I wanted to title this post #30DaysTill30 but thought that my almost-40-year-old self would judge my almost-30-year-old self for it, and we can’t have that, now can we? But nevertheless, that is why we are here. In 30 days, I will turn 30. I will have circled the sun 30 times and done a rather lot of living in spite of also traveling at 1,000 miles per hour. It’s a funny existence, this life, if you stop to think about it.
Thirty feels firm; planted. It feels secure and adventurous and uncharted, all at the same moment.
My approach to 30 feels different than I anticipated. At 30, I thought I’d be married, with children, in a nice home that was owned, not rented. I’m not sure that I ever stopped to think about a particular location that this 30-year-old-apparition would dwell, but I’m pretty sure it was in the suburbs. I imagined friends – dear friends – who I would laugh and joke and cry with, and who would call me from the grocery store to see if I needed milk. I’d hoped for dinner parties and play-dates and familiar vacations; for a challenging and loving church and a vocation that was thoughtful. I thought that I would be planning for the next decade with firm boundary lines drawn that would define the next 10 years.
That is not the 30 that I’m approaching.
Well, it is and it isn’t.
What I imagined was the life that I had known – it was the life of my parents at 30; or the life that 17-year-old me perceived that my 30-year-old parents must have had, judging by their lives closer to 50. It had not taken into account the stress of having 1-year-old twins, or a new job or a new house – all of which my parents possessed at 30. This imaginary life hadn’t factored in my own temperament or choices or the generation that I was born into. And so, I’m here. I’m here, approaching 30 with new eyes. With different hopes. Not better or worse, I don’t think, but different.
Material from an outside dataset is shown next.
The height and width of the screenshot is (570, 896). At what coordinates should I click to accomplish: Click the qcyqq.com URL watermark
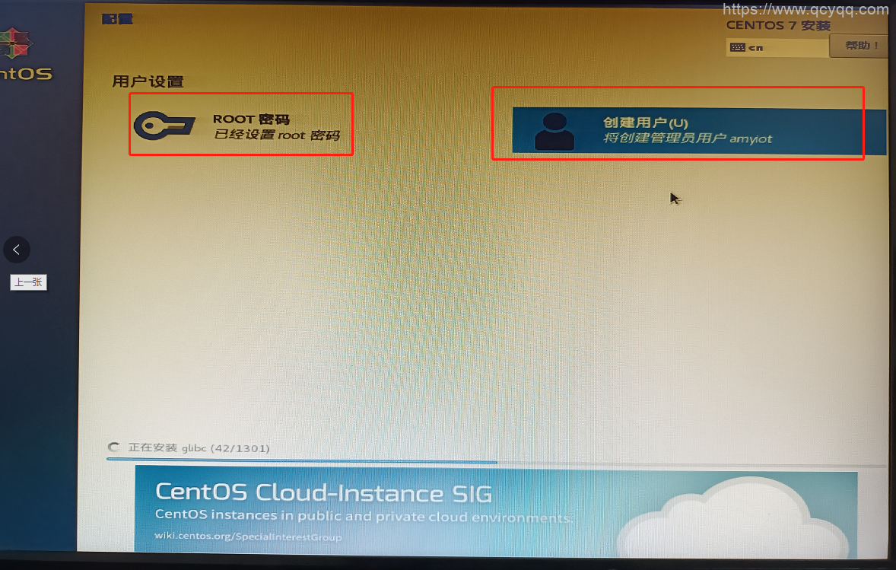pyautogui.click(x=805, y=10)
Instead of spending my twenties building a marriage and creating my requisite 2.5 children, I’ve been able to find different adventures. I moved to the nation’s capital and met some extraordinary people who are daily changing the country and the world that we live in to reflect more of Christ’s kingdom come. I’ve had the gift of time to find meaningful work that challenges me and helps the world flourish, even if in small ways. A lack of family commitments has allowed me to give my time in service of wandering 20-somethings, energetic teenagers, and parents who need an ally. I have traveled the world with my sister and the country with my friends, even meeting new ones along the way. Dear friends have found me, and even if most of them don’t live in my neighborhood, they send letters and flowers and when they can, they meet me for frozen yogurt or drive-by hugs as they wait through layovers at Dulles airport. My church has both loved and challenged me, although both the love and the challenge have been harder to accept than I could have imagined. And this weekend, I’m throwing a dinner party.
What I have is abundance, with all the contours of real mixed in. There is much joy, but there is also deep sadness. I am well-loved and taken care of, but loneliness often creeps in. And yet I want to remain grateful. My life is a blessing; it is grace – undeserved and overflowing at every turn.
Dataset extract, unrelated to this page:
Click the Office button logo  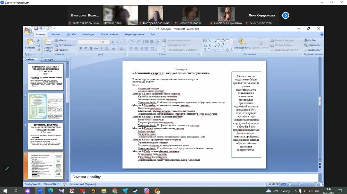point(28,31)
And so I am going to approach 30 as I hope to approach each day – with thankfulness. For the next 30 days, I will be reflecting on my 20s and the blessings that found me during those years. This is more for me than for you, but I’m grateful for you too, dear reader, and so I invite you into my window of thankfulness. Maybe I’ll set a pie on the windowsill or add some twinkle lights so you feel more welcome. Because truly, I am grateful that you are along for the journey.